There are many tourist destinations in the area: the waterfalls of La Periquera, where you can go hiking or water sports (climbing). The Pozos Azules, a landscape of several small artificial lakes shimmering in different shades of blue and green. In this infertile landscape, which almost looks like desert, they appear like small oases. The play of colours and the contrast with the brown-grey environment are stunning.


La Casa Terracota is curious - a house which was designed in creative forms and completely made of clay. It would even be habitable, but is only open to visitors as a tourist destination.

A peculiarity of the surroundings of La Villa is the fact that before the formation of the Andean cordilleras, a huge sea spread out in the valley, which had to give way only with the displacement of the tectonic plates. Therefore, in this area there is a surprisingly large number of marine fossils to be admired, which are exhibited in different museums. The nearby settlement of Raquirá became the first centre in the country for the production of terracotta and clay ceramics. By producing individual and unique pieces, the town became known throughout the country.

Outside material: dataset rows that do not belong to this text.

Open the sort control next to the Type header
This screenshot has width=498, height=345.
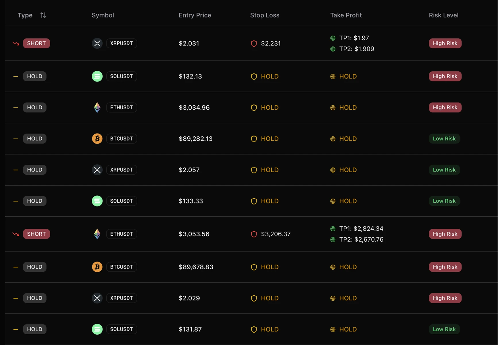tap(43, 15)
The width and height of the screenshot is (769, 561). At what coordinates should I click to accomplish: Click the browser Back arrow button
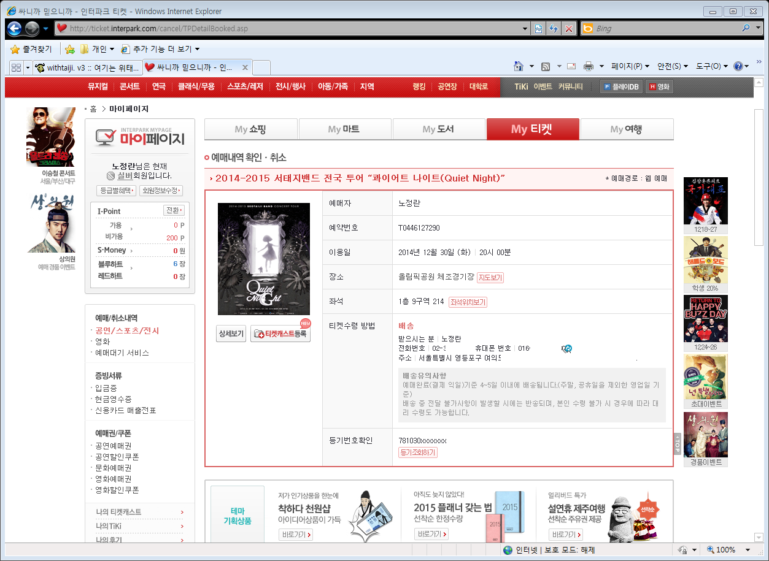[15, 28]
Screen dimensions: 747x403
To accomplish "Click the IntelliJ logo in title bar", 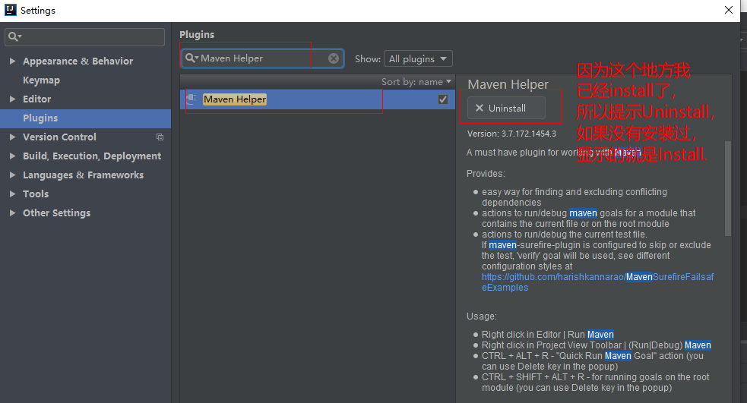I will coord(10,11).
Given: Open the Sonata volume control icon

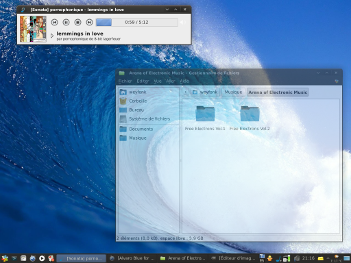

The département, whose capital is Bogotá, is characterized by a privileged mountain system that presents a variety of climatic zones. In the lower range from 300 to 1000 meters altitude you can find temperatures from around 30˚C, followed by the sweet, spring-like climate from 18 to 20˚C in the heights from 1,000 to 2,000 m and finally in the upper range where you can find temperatures from around 8 to 10˚C up to minus temperatures on the mountain peaks. Not to forget the enormous biodiversity in these zones.

The water resources are extremely generous. This has several advantages, because it certainly has a great agricultural benefit, but it also plays an important role in adventure tourism, relaxation and for photography lovers. All these rivers flow either into the Magdalena in the west or into the Meta in the east, two of the three largest river systems in the country. In addition, there are a very large number of lagoons and lakes that can be visited.

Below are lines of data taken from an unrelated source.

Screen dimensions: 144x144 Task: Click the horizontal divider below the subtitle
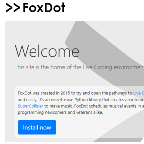coord(79,79)
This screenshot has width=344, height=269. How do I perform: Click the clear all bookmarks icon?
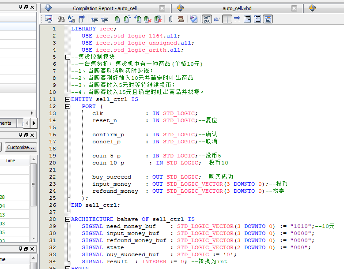[159, 19]
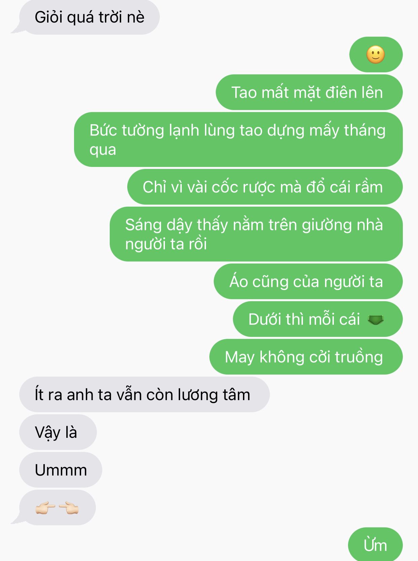418x561 pixels.
Task: Select the "Ừm" green reply bubble
Action: [375, 545]
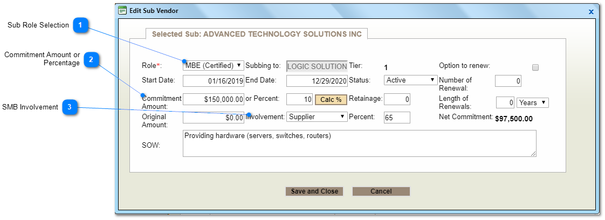The width and height of the screenshot is (605, 220).
Task: Focus the End Date input field
Action: pyautogui.click(x=317, y=81)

The lush green of the diverse vegetation, the steep slopes in the mountain landscape, the artistic wealth of its inhabitants, who offer very finely crafted crafts, the culinary delights, the friendliness of the people, a variety of accommodation and the many leisure activities offered, make the region one that is undoubtedly worth a visit and should be enjoyed on all trains.

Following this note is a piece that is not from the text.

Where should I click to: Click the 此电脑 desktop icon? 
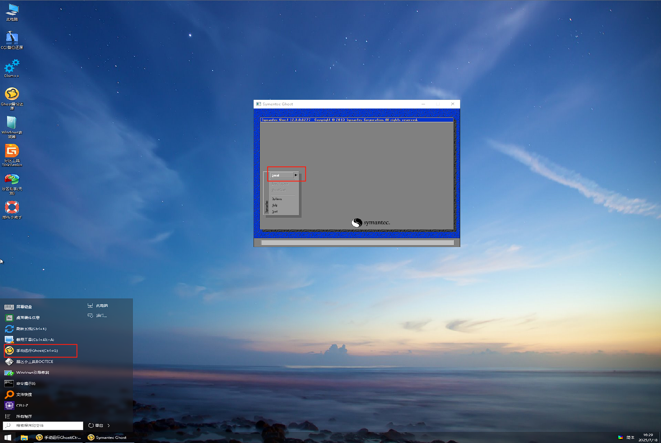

The village of Zipaquirá is located just 50 km from the capital at 2,652 m above sea level, with an average temperature of 13˚C. Here you will find the place that you must visit without a doubt when travelling in the surrounding area. Zipaquirá was built on an enormous salt mountain, whose extraordinary size and depth of a few meters has led to the construction of one of the most wonderful Catholic sanctuaries. Sculpted into the same salt rocks, an underground attraction has been created here, a tunnel system with a unique illumination that remains in memory. To mention some of the highlights of this visit: the enormous cross on the main altar, a baptismal font, 14 stations of the Passion of Christ, the Angels of the Apocalypse. Outside the salt mine is the Salt Museum.


Furthermore, it is worth taking a stroll in the village itself, which has several pretty squares, colonial buildings, the old train station, new republican architecture and the mighty cathedral.